Daha güçlü adımlarla

Birinci Tersane İşçileri Kurultayı, ön süreci ile birlikte tersane havzasının örgütlenme sorunlarının tartışıldığı, mücadele programının ana hatlarının oluşturulduğu bir süreç olarak yaşanmıştı. O günden bu yana kurultayda belirlenen hat doğrultusunda birçok adım atıldı. Ama bu dönem bizim için biriktirme süreci idi. Şimdi nihayet yeni deneyimler yaratmış, güç ve olanaklarımızı belli bir düzeye ulaştırmış durumdayız. Havzanın toplamında daha etkin bir taraf olabilmek ve bütün birikimimizi tersane işçilerinin örgütsüzlük sorununun çözümlenmesi için kullanmak görevi önümüzde duruyor. Şimdi bunun için daha ileri adımlar atmanın olanaklarına sahibiz. İkinci Tersane İşçileri Kurultayı tersane işçileri için hak alıcı bir eylem programı oluşturulması görevini üstüne almalı, bütün dikkat ve enerjisini, bunun uzun vadeli bir mücadele olacağının bilinci ile bu noktaya yoğunlaştırmalıdır.

Tersaneler cehennem kalmayacak!

Sınıf ve kitle hareketinin mevcut parçalı ve geri yapısı içerisinde tersane cehennemindeki azgın sömürüyü kendi içinde frenlemek kolay değildir. Tuzla tersanesi, kapitalizmin karşısında örgütlü bir güç görmediğinde aldığı/alacağı vahşi yüzün bir örneğidir. Bu azgın sömürüyü bir ölçüde geriletebilmek mümkümdür, bu başarılacaktır.

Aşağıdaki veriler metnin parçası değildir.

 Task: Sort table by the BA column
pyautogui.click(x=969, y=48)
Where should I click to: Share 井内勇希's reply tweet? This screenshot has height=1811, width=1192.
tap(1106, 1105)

Komünist tersane işcileri havza işçilerinin genel bir örgütlülüğe kavuşması, işverenlerin fiili bir toplu sözleşmeye mecbur bırakılması uzun soluklu hedeflerine paralel olarak yükleneceklerdir. Bu hedeflere doğru yürürken de, bunu sağlamanın ancak dişe dişe bir gündelik hak alma mücadelesi ile mümkün olacağının hep bilincinde olacaklardır. Havzadaki bütün öncü potansiyelin birleştirilmesi de işte böyle bir çabanın doğrudan ürünü olacaktır.